Get in line. :slight_smile:

This show is REALLY dumb. I’m going to keep watching it because there’s nothing else on and I have a high tolerance for crappy sci-fi and some of the actors are likable, but the cliches and irrationality are getting a little ridiculous.

Anyone else notice that WAAALLLTTTT’s dad’s name is also Michael in this show too? Are we starting to develop a new typecast where black fathers need to be hopelessly devoted and obsessive in Hollywood? I feel like this is really racist in an attempt to not be racist.

I’m a bit curious what the story is with Pope’s crazy need to kill skitters. He’s almost cartoonishly bad and selfish, but he’ll move mountains to be able to kill just one more skitter. There’s going to be some development there, and it has a chance to be interesting if they don’t make it hacky and cliche.

The skitters using the kids as soldiers is a potentially interesting development. They apparently are learning that humans will do irrational things when it comes to protecting kids and they are using them as pawns, both in executing them as punishment and using them as soldiers who won’t be attacked. Smart move by the bad guys, but the characters seem so stupid that they don’t notice it or discuss it in any real depth. Lots of potential here, hope the retarded monkeys writing this show figure out a way to capitalize on it. I’m not hopeful.

I’m a little confused why the people in this thread are so put off by the kids harvesting scrap metal. The skitters need material to continue fortifying their defenses. We have no idea what their technology is like, what they use for food or what they use for energy. We have no idea what their numbers are or what their resources are. The slave kids harvesting metal seems like a perfectly justifiable task. The efficiency that they employed is pretty suspect, there are going to be a lot of denser and more readily accessible sources of metal than stripping some warehouse but it seems pretty defensible from a story standpoint based on how little we know about the aliens. That the characters commented on how strange it seemed is confirmation that there’s more to the story and we should stay tuned. Works for me. I wish the characters would spend a couple minutes actually sharing information and discussing these things rationally, but the premise isn’t nonsensical.

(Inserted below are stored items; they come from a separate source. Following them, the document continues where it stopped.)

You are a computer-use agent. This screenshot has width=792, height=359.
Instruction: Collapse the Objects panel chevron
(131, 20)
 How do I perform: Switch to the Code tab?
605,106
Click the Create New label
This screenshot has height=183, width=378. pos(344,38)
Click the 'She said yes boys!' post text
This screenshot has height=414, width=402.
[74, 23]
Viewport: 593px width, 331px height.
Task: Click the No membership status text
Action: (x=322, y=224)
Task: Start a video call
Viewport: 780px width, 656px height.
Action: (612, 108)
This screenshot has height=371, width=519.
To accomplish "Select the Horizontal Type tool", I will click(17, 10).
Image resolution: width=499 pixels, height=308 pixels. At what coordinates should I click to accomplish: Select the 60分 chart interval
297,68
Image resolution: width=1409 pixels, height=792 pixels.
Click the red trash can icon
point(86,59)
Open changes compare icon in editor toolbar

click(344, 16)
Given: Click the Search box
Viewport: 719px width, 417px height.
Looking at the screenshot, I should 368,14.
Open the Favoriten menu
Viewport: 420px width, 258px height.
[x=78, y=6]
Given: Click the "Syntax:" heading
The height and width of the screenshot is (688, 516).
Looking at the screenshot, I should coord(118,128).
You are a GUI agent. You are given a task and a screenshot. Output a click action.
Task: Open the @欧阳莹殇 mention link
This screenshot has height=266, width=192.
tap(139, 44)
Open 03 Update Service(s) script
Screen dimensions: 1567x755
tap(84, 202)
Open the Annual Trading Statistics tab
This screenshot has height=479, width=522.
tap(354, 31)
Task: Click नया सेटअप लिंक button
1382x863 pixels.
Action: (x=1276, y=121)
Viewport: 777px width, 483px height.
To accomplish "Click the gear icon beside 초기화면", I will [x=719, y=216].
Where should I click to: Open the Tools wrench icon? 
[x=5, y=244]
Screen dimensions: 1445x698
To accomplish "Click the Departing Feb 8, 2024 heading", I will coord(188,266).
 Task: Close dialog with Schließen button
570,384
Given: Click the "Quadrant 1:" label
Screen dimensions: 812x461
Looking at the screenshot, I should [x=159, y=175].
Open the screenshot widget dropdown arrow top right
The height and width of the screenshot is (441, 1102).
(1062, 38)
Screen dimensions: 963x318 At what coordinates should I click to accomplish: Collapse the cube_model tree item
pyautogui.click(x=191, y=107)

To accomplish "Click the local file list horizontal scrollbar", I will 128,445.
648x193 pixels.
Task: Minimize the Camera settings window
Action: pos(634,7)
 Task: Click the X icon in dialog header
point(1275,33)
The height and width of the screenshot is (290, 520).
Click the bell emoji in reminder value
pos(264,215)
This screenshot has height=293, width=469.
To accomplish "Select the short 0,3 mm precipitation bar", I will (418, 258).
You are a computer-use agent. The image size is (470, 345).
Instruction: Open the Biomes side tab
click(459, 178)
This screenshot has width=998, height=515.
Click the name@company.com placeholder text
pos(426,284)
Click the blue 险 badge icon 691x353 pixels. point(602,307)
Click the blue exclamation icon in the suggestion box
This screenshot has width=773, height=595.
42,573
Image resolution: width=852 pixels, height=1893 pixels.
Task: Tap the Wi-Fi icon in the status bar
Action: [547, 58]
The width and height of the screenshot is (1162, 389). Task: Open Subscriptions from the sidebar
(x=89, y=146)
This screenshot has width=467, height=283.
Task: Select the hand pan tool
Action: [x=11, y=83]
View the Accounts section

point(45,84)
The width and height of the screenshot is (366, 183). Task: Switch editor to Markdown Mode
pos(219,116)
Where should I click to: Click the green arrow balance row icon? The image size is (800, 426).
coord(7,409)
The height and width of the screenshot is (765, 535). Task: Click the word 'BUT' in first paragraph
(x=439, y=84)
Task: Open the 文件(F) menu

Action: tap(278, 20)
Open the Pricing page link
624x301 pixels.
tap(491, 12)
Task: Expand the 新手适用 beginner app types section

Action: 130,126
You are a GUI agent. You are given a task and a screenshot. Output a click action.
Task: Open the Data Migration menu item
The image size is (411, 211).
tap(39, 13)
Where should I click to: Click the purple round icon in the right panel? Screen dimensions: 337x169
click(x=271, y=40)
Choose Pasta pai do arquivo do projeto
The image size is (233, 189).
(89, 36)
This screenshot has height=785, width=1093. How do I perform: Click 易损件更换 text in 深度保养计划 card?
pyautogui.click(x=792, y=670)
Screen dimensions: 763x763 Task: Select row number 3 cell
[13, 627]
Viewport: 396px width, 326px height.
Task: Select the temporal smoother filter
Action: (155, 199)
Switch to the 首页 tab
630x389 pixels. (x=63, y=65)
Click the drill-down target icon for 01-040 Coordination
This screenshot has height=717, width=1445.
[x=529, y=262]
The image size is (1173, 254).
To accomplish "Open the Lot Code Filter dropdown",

Children aren’t much good at picking up cars. :slight_smile:

Okay, I only paid half-attention to last night’s episode (I’m also re-reading Patrick O’Briean’s Post Captain, and it makes far more sense than Falling Skies)
but it seems the Neuro-something Doctor got throttled by the captive skitter. I looked up and the skitter had a hold of him around his neck from behind, reaching through the food slot of its cage.

Darwin in action, as far as I care.

And then the Professor & Co. go on a commando raid with New Tough Chick (whose attitude is working my last nerve) to rescue kids. But it seems some of them didn’t live long enough separated from their skitter guardian to have their neck-bugs removed. That might have been a good piece of info to have before you rescued a whole passle of kids.

“Whoops. My bad.”

Bah. I was going to drop this anyway if it conflicted with Breaking Bad, which comes back this coming Sunday.

Yeah, the stupid is wearing thin.

Well, they certainly seemed surprised. I think this is the first is the first time they rescued kids by actually killing the Skitter guarding them. Not sure how they would’ve known beforehand.

Anyway, I am so happy that the “We have to rescue Ben…tomorrow!” storyline is over. I probably would’ve stopped watching if they didn’t rescue him this time.

“OK, we don’t know whether Skitters understand English, we don’t know whether they may be able to communicate with each other outside our range of hearing, or even telepathically…hmm…Why don’t we plant that Skitter right here where he can overhear us discussing all our plans? What could possibly go wrong?”

“Yeah! And hey, I think I’ll open this big-ass hatch on the cage and poke the Skitter with a stick for a while! I mean, he couldn’t possibly reach his arm through that big ass hatch could he?”